EXERCÍCIOS PROPOSTOS:
**a)** Responda com base no texto sobre risco climático e investimentos:
(i) Em que cidade se realiza o encontro anual do Fórum Econômico Mundial?
(ii) Qual foi a bandeira central da conferência na edição de 2020?
(iii) Que prejuízo anual se estima na bacia do Rio Xingu?
**b)** Transcreva do texto sobre risco climático e investimentos o trecho que começa em "Esse roteiro foi" e segue até "para os negócios.".
**c)** Retome o texto sobre risco climático e investimentos a partir do ponto em que ele termina.

TEXTO DE ESTUDO:
=====
Agentes financeiros já incluem risco climático e políticas verdes nas decisões de investir

Por Gabriel Kohlmann

O encontro anual do Fórum Econômico Mundial, realizado na cidade suíça de Davos, é, em geral, uma vitrine para governantes e empresários mostrarem ao mundo seus melhores produtos: oportunidades de investimentos, robustez de economias, crescimento de mercados consumidores e políticas públicas “pró-business”, além de apresentar tendências de negócios e empresariais.

Esse roteiro foi protagonizado por alguns dos representantes brasileiros no evento – tanto agentes políticos (entre eles o ministro da Economia, Paulo Guedes, e o governador de São Paulo, João Dória) quanto financeiros (o CEO do Itaú Unibanco, Cândido Bracher, e o presidente do Bradesco, Luiz Carlos Trabuco). No entanto, fica a questão: o que esses mesmos representantes trouxeram de Davos?

Houve um componente especial na edição de 2020. Pela primeira vez em 50 anos, a bandeira central da conferência foi a questão ambiental, tratada como crise climática. O Fórum evidenciou que o meio ambiente já altera dinâmicas econômicas, de mercados e sociais, representando, assim, riscos para os negócios.

O Relatório Global de Riscos 2020, apresentado em Davos, alocou como riscos de maior probabilidade e maior impacto os seguintes elementos: eventos climáticos extremos, fracasso das medidas climáticas, desastres naturais e perda da biodiversidade.

Há muito é evidente que o mundo vem sofrendo com esses problemas. No Brasil, em específico, períodos de estiagens prolongadas e mais severas, queimadas e desmatamento na Amazônia, chuvas em excesso em ambientes urbanos, entre outros, são acontecimentos recorrentes. Alguns desses eventos impactam, por exemplo, o setor de energia elétrica (disponibilidade de água para geração hídrica e térmica) e o agronegócio – carro-chefe da economia brasileira –, afetado diretamente pela escassez de recursos hídricos, pela ocupação do solo e pelas demais condições de clima no dia a dia da produção.

O estudo Setor Elétrico: como precificar a água em um cenário de escassez, lançado recentemente pelo Instituto Escolhas, precificou a escassez de água em algumas importantes bacias hidrográficas do País. Na bacia do Rio Xingu é estimado prejuízo de R$ 2 bilhões por ano na perda de energia firme da usina hidrelétrica de Belo Monte, motivado por conflito pela água, enquanto na bacia do Rio São Francisco o custo da escassez pode atingir R$ 2,5 bilhões, entre energia e agricultura, com impactos no processo de privatização da Eletrobrás.
=====
EXTRATO DE DADOS:
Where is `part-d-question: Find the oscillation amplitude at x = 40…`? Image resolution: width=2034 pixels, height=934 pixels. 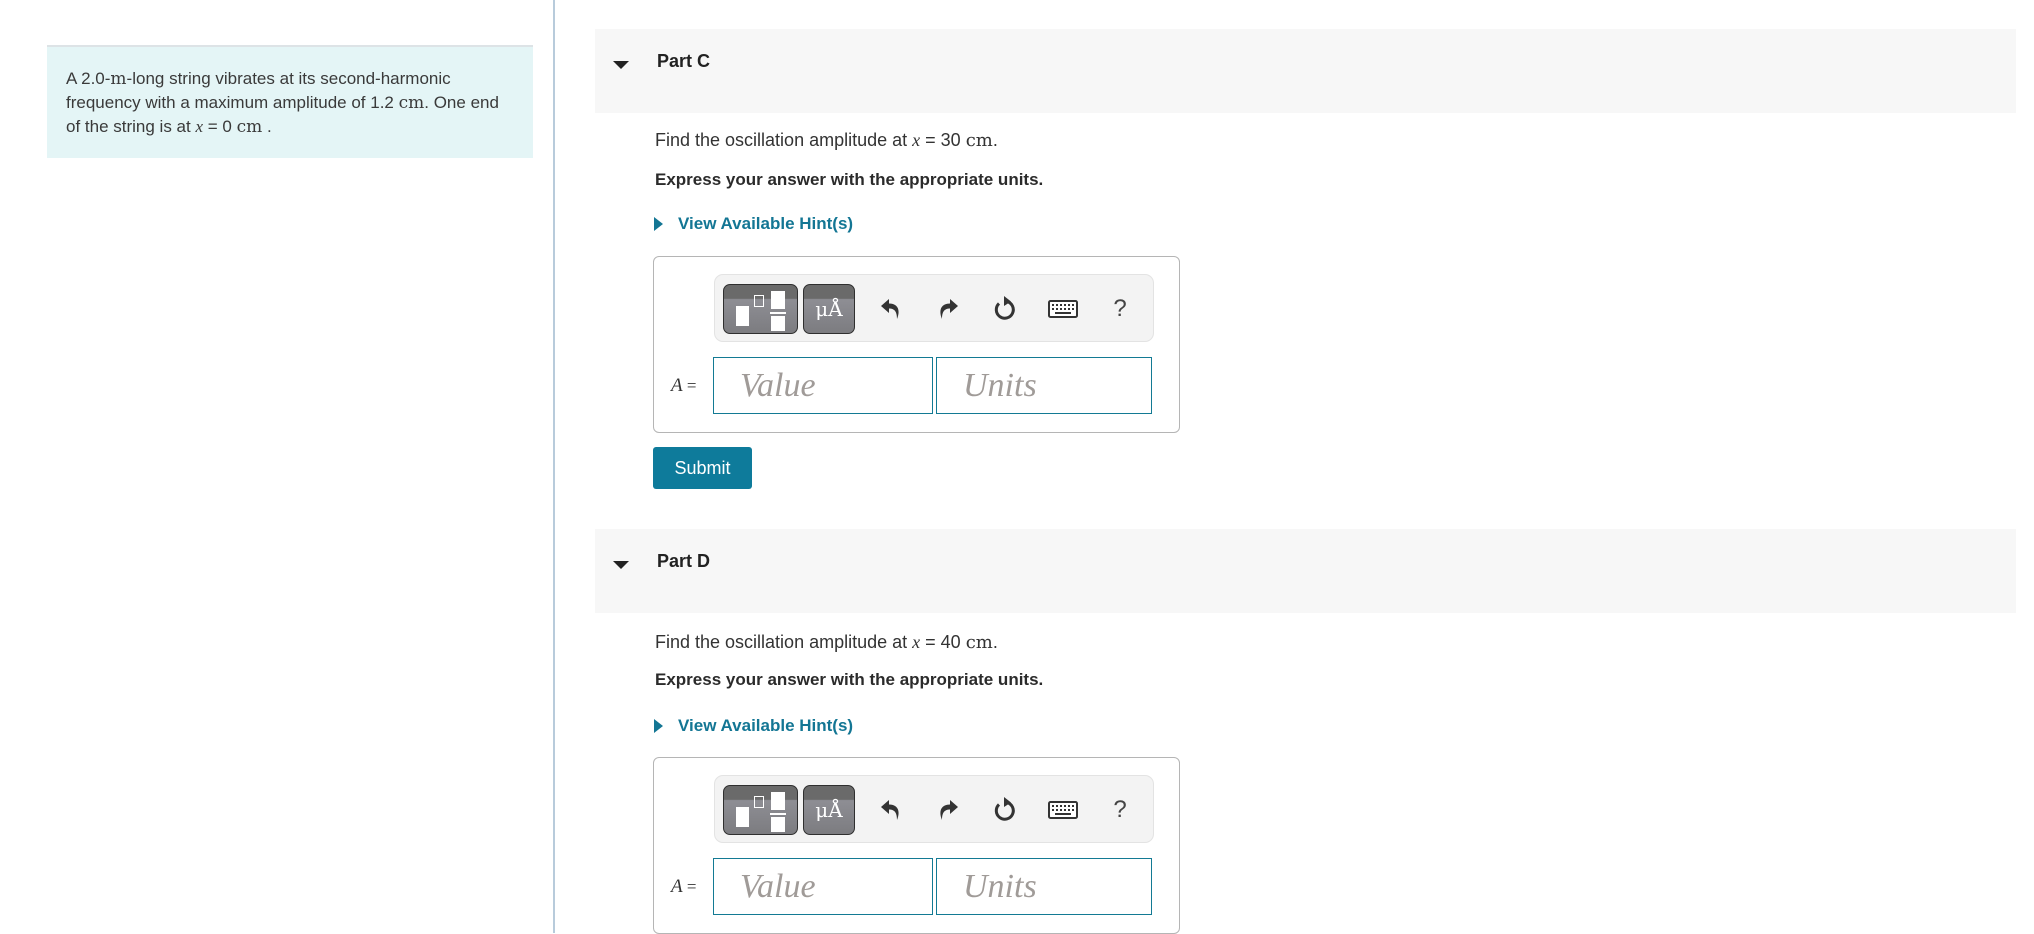
part-d-question: Find the oscillation amplitude at x = 40… is located at coordinates (826, 642).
=====
RESPOSTAS DOS EXERCÍCIOS:
**a)**
(i) Na cidade suíça de Davos.
(ii) A questão ambiental, tratada como crise climática.
(iii) R$ 2 bilhões por ano na perda de energia firme da usina hidrelétrica de Belo Monte.

**b)**
Esse roteiro foi protagonizado por alguns dos representantes brasileiros no evento – tanto agentes políticos (entre eles o ministro da Economia, Paulo Guedes, e o governador de São Paulo, João Dória) quanto financeiros (o CEO do Itaú Unibanco, Cândido Bracher, e o presidente do Bradesco, Luiz Carlos Trabuco). No entanto, fica a questão: o que esses mesmos representantes trouxeram de Davos?

Houve um componente especial na edição de 2020. Pela primeira vez em 50 anos, a bandeira central da conferência foi a questão ambiental, tratada como crise climática. O Fórum evidenciou que o meio ambiente já altera dinâmicas econômicas, de mercados e sociais, representando, assim, riscos para os negócios.

**c)**
Há a percepção de que esses custos e riscos não estão adequadamente precificados por financiadores, empreendedores, produtores e governantes no planejamento e aprovação de negócios, regulações, investimentos e políticas públicas.

Os líderes financeiros do Brasil que foram a Davos poderiam ter retornado imbuídos da determinação de fazer suas instituições formularem novas metodologias de custos e riscos ambientais para empreendimentos que serão afetados pelas mudanças climáticas, tais como energia, agricultura, mineração e infraestrutura em geral, entre outros. Poderiam também adotar novas políticas de gestão de carteiras e créditos, condicionando os investimentos das instituições a compromissos ambientais preestabelecidos, conforme amplo debate sobre financiamento verde realizado em Davos.

Exemplos apresentados no Fórum não faltam. Agentes financeiros internacionais já utilizam cálculos de risco climático e políticas verdes de gerenciamento de carteiras de investimento. O banco francês BNP Paribas, por exemplo, gera uma “métrica de temperatura” em suas operações e pode decidir pela recusa do investimento caso o empreendimento não contribua para ações de mitigação das mudanças do clima. Metodologias semelhantes são aplicadas pelas seguradoras francesas AXA e Scor.

Neste novo contexto, o anúncio mais impactante do setor financeiro veio da gestora de ativos BlackRock, uma das maiores do mundo, ao informar que limitará investimentos em empreendimentos não aderentes às políticas climáticas e somente alocará recursos em negócios verdes. Larry Fink, CEO da instituição, comentou que está na fronteira de mudanças fundamentais e estruturais nas finanças globais.

Pelo lado governamental, o ministro Paulo Guedes, da Economia, poderia ouvir mais. Os custos e riscos climáticos tendem a ser assumidos pelo Tesouro Nacional ou pela sociedade, via custo Brasil – é o caso dos custos do setor de energia, que são pagos pelos consumidores. Reguladores britânicos e franceses, além do Banco da Inglaterra, já estudam regras específicas de precificação desses elementos nas suas políticas públicas e normas para investimentos.

Assimilar e implementar localmente essas discussões, os exemplos, os negócios e as políticas mais avançadas para lidar com o principal fator de risco, a mudança climática, deveriam ser o compromisso central de quem foi passar aqueles dias na neve suíça. O dever de casa está dado!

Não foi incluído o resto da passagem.